Short exercise –
Render the rows between the lines holding "You are a GUI" and "Screen dimensions: 1003x490", inclusive, as a Markdown table with columns Line No. and Content, leaving out blank lines.

Materials provided –
◇ ◇ ◇
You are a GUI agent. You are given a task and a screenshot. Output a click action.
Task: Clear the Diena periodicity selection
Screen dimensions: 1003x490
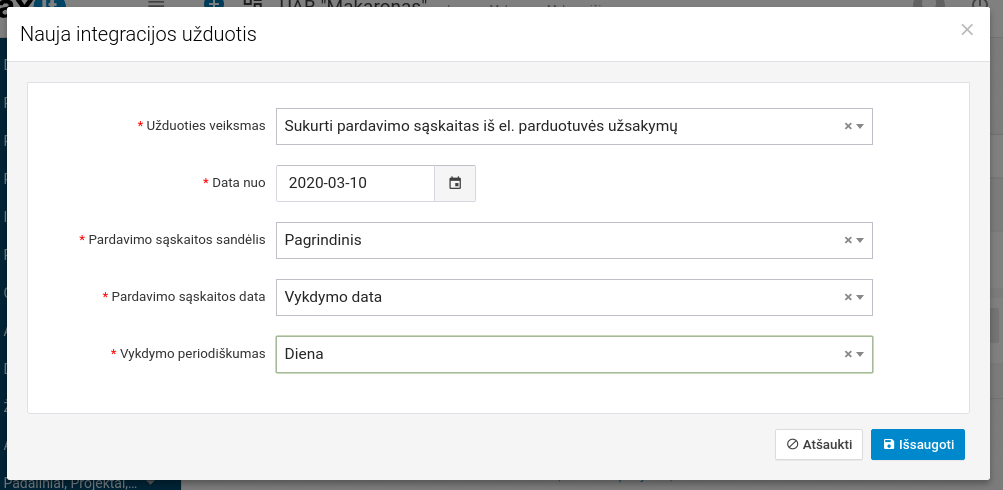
◇ ◇ ◇
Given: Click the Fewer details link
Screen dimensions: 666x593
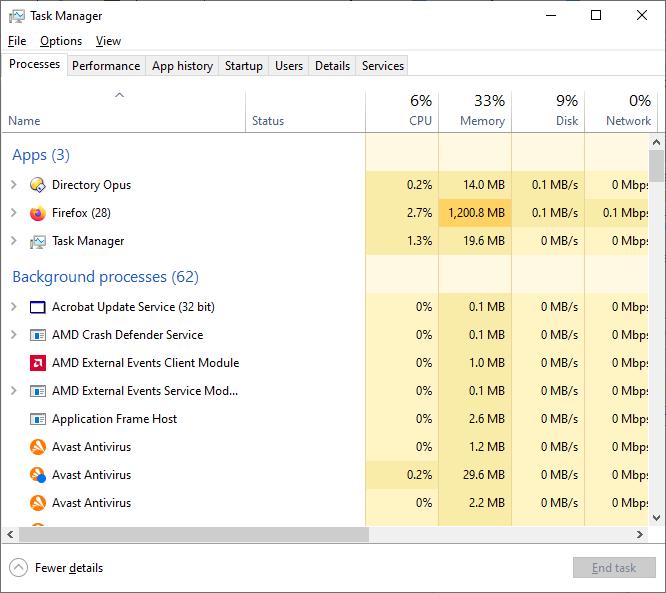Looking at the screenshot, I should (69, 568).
◇ ◇ ◇
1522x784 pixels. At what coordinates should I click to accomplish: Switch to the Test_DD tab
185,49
◇ ◇ ◇
Final answer –
| Line No. | Content |
|---|---|
| 1 | You are a GUI agent. You are given a task and a screenshot. Output a click action. |
| 2 | Task: Clear the Diena periodicity selection |
| 3 | Screen dimensions: 1003x490 |